A simpatia e força de vontade são facilmente reconhecidas pelos clientes. A artesã Cristina Quadros, 55 anos, conta que não existia nenhuma ferragem perto da localidade, o que facilitou para os consumidores. Além disso, a sensibilidade no atendimento de Vanessa serve de atrativo.
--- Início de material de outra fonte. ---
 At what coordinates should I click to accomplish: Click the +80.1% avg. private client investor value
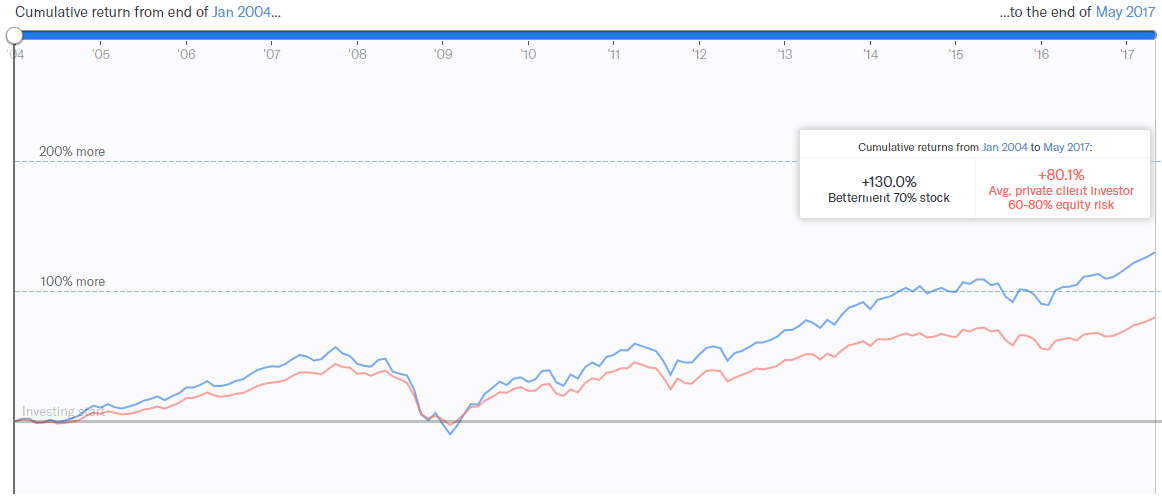(1060, 191)
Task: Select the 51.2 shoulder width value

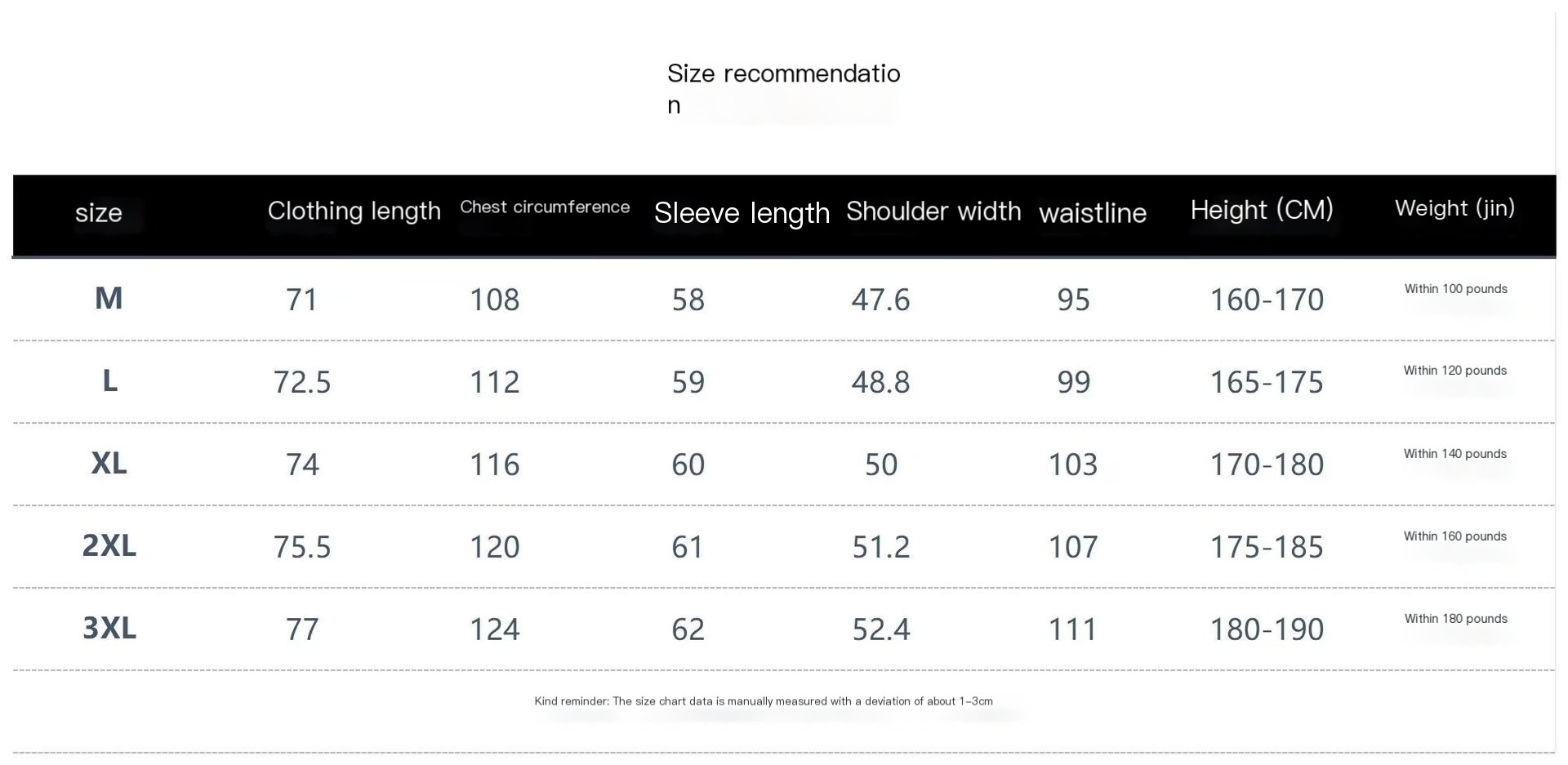Action: pos(880,547)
– É maravilhoso ter o atendimento dela, sempre sorridente. Espero que a iniciativa sirva como inspiração e coragem para outras mulheres. Se ela vende e eu compro, ela também pode comprar de mim, tudo gira em negócios – destacou.
Redes sociais
Com a chegada do Empreendedoras Restinga, que Vanessa conheceu por intermédio de uma amiga, a empresária passou a organizar novas etapas da empresa. Além da telentrega, do atendimento via WhatsApp e das publicações no Facebook, passou a investir também no Instagram. De que forma? Gravando vídeos explicativos.
Se o consumidor quer saber como trocar uma resistência, como instalar uma torneira elétrica, como trocar um sifão, só precisa acompanhar os perfis da ferragem (@ferragem_outono e facebook.com/FerragemOuton) e seguir as dicas da Vanessa, publicadas toda sexta-feira.
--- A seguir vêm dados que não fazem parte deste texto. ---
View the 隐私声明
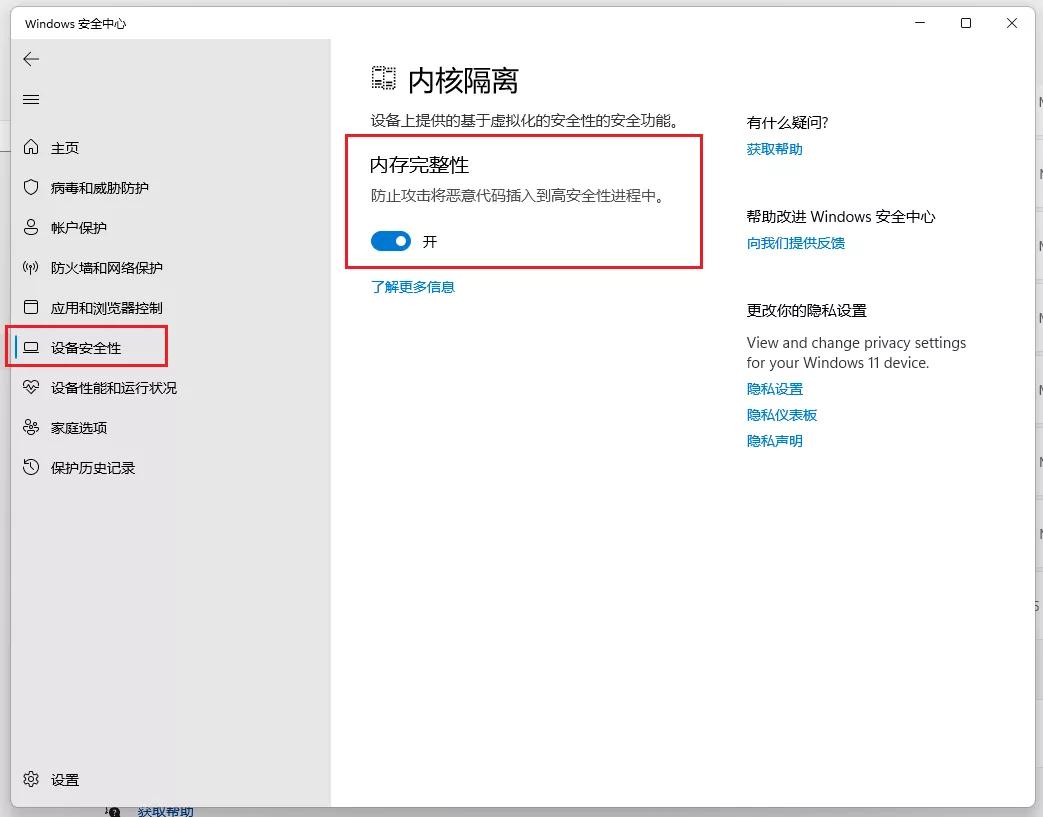 click(775, 440)
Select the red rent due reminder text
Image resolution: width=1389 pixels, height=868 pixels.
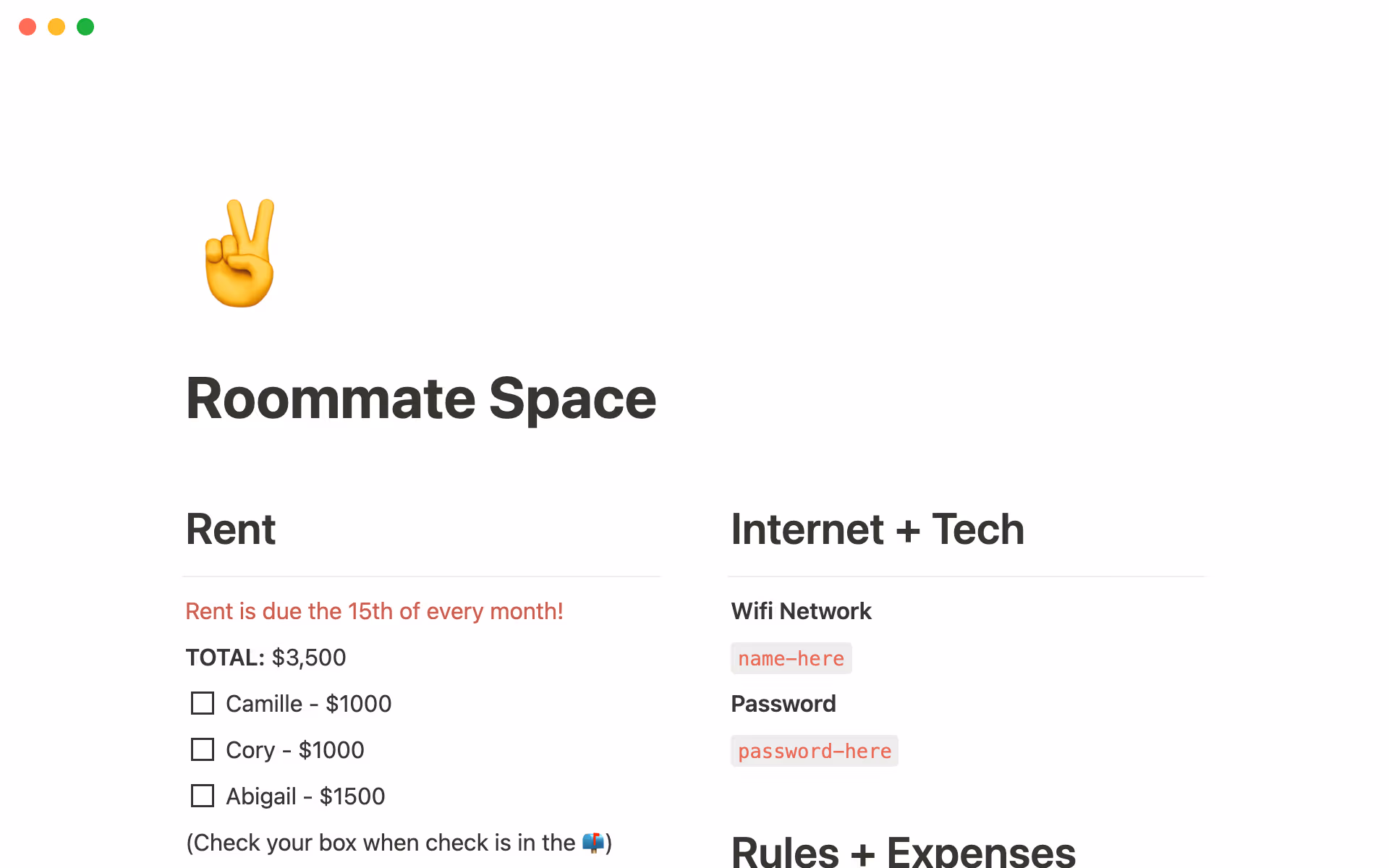[374, 611]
– O último vídeo fiz sozinha, não tinha ninguém para gravar. Uma empresa viu e me convidou para conhecer a fábrica em Porto Alegre e ir para a Construsul (feira voltada para a construção civil que ocorre na Capital) – conta.
A empresária faz tudo por conta própria:
– Eu compro de Santa Catarina, Espírito Santo, vou atrás do melhor preço. Vou até meia-noite, uma hora da manhã pesquisando.
Visão de negócios
Há 23 anos, Neli Constante Morais, 53 anos, e o marido Jurandir, 58 anos, escolheram a Restinga para abrir o negócio próprio. Após trabalharem no comércio como funcionários, eles decidiram abrir uma papelaria. No local, comercializam material escolar, livros, fazem revelações de fotografias, impressões, entre outros serviços. Uma parte do local, no entanto, era utilizada como depósito.
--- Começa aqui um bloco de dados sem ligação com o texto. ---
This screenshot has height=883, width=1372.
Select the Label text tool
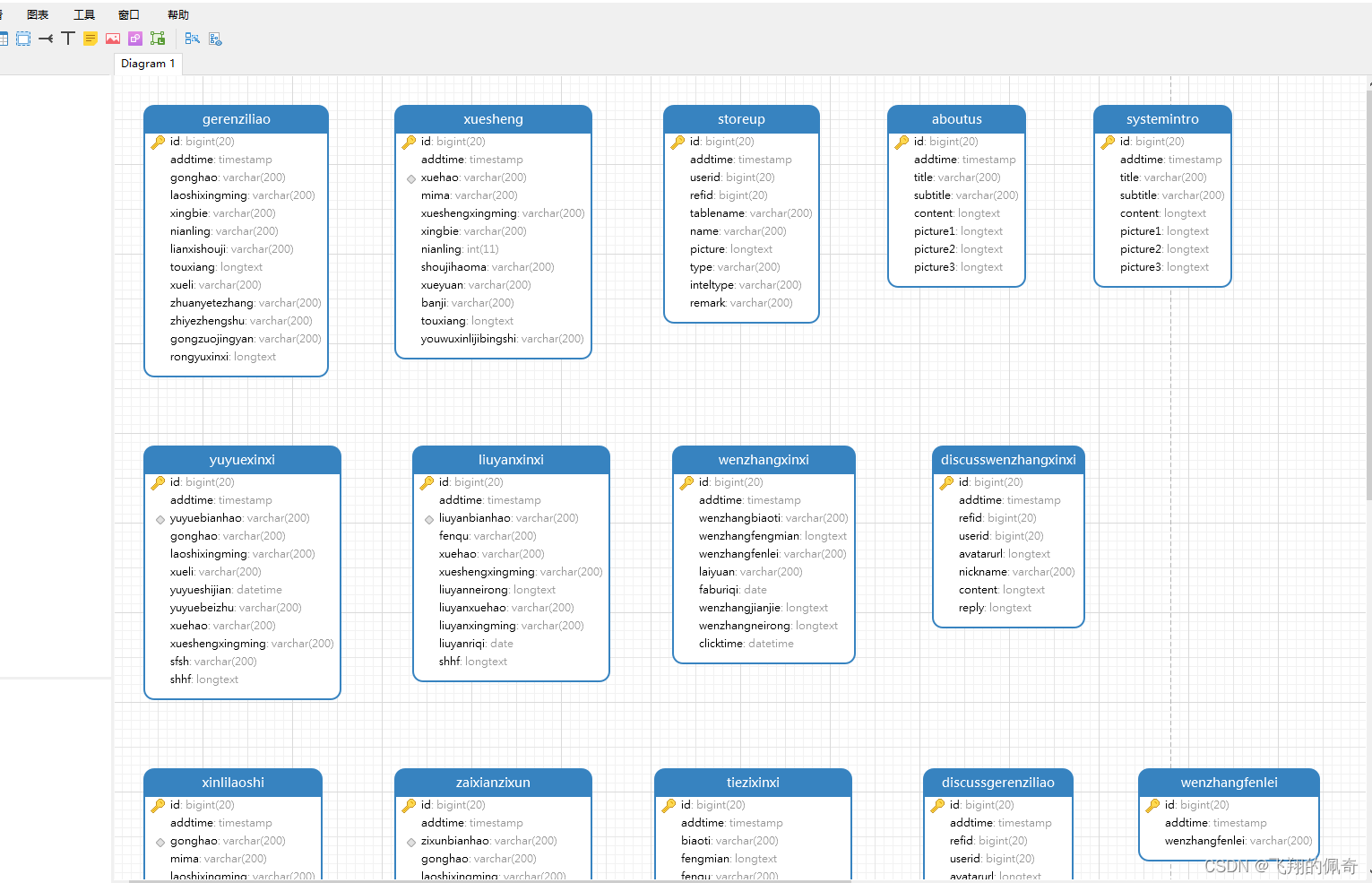pos(67,38)
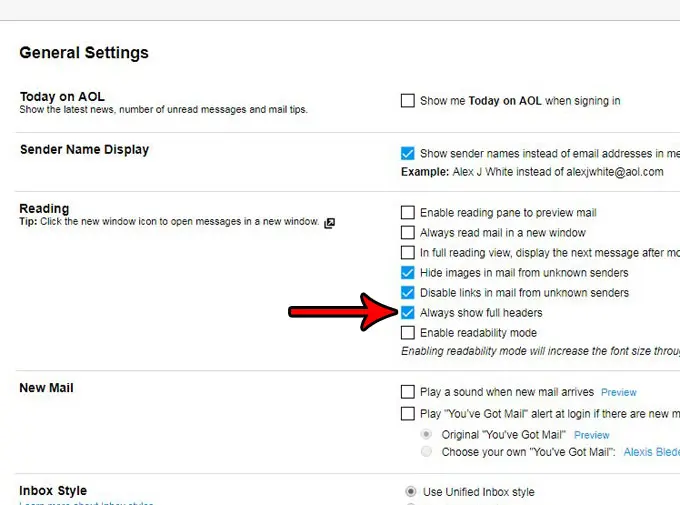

Percebendo as poucas opções de café na região, Neli resolveu usar o espaço para abrir um novo negócio. Agora, enquanto os clientes escolhem as publicações preferidas, podem aproveitar para consumir um café ou fazer um lanche. O local está em funcionamento há um ano, agregando opções no estabelecimento e empregando, junto à papelaria, 12 funcionários.
– Antes, fechávamos ao meio-dia, mas percebia que o pessoal que saia no horário do almoço, muitas vezes, não tinha para onde ir e que não havia nada aqui nesse estilo – explica Neli.
Parceria
Na empresa, Neli sempre dividiu as responsabilidades com o marido. Costuma cuidar das compras e dos funcionários. Para ele, a integração de várias mulheres do bairro é uma oportunidade importante de expandir o negócio.
– Esse projeto realmente abriu os olhos de muitas mulheres que estavam escondidas e resolveram agir. Aqui, a Neli sempre foi 50% do negócio e a ideia do café partiu totalmente dela – revela o marido.
Integrada ao projeto das Empreendedoras, Neli conta que a iniciativa trouxe novos conhecimentos e que já começou a trabalhar para impulsionar as redes sociais da loja para atrair clientes:
– Estamos conhecendo pessoas. Muitas empresárias eu nem sabia que trabalhavam aqui. Nossa ideia é aumentar as vendas, dar visibilidade ao bairro, pois vemos que muitas pessoas saem daqui e pagam mais caro por coisas que temos aqui por preços mais bairos. Além disso, acredito que há muito espaço para empreender.
Assim como Neli, Vanessa e Roberta, há muitas pessoas com talento e vontade de empreender. Os exemplos estão aí para serem seguidos e apoiados. Para essas empreendedoras, não existe vida fácil, mas nada é tão difícil que não se possa superar.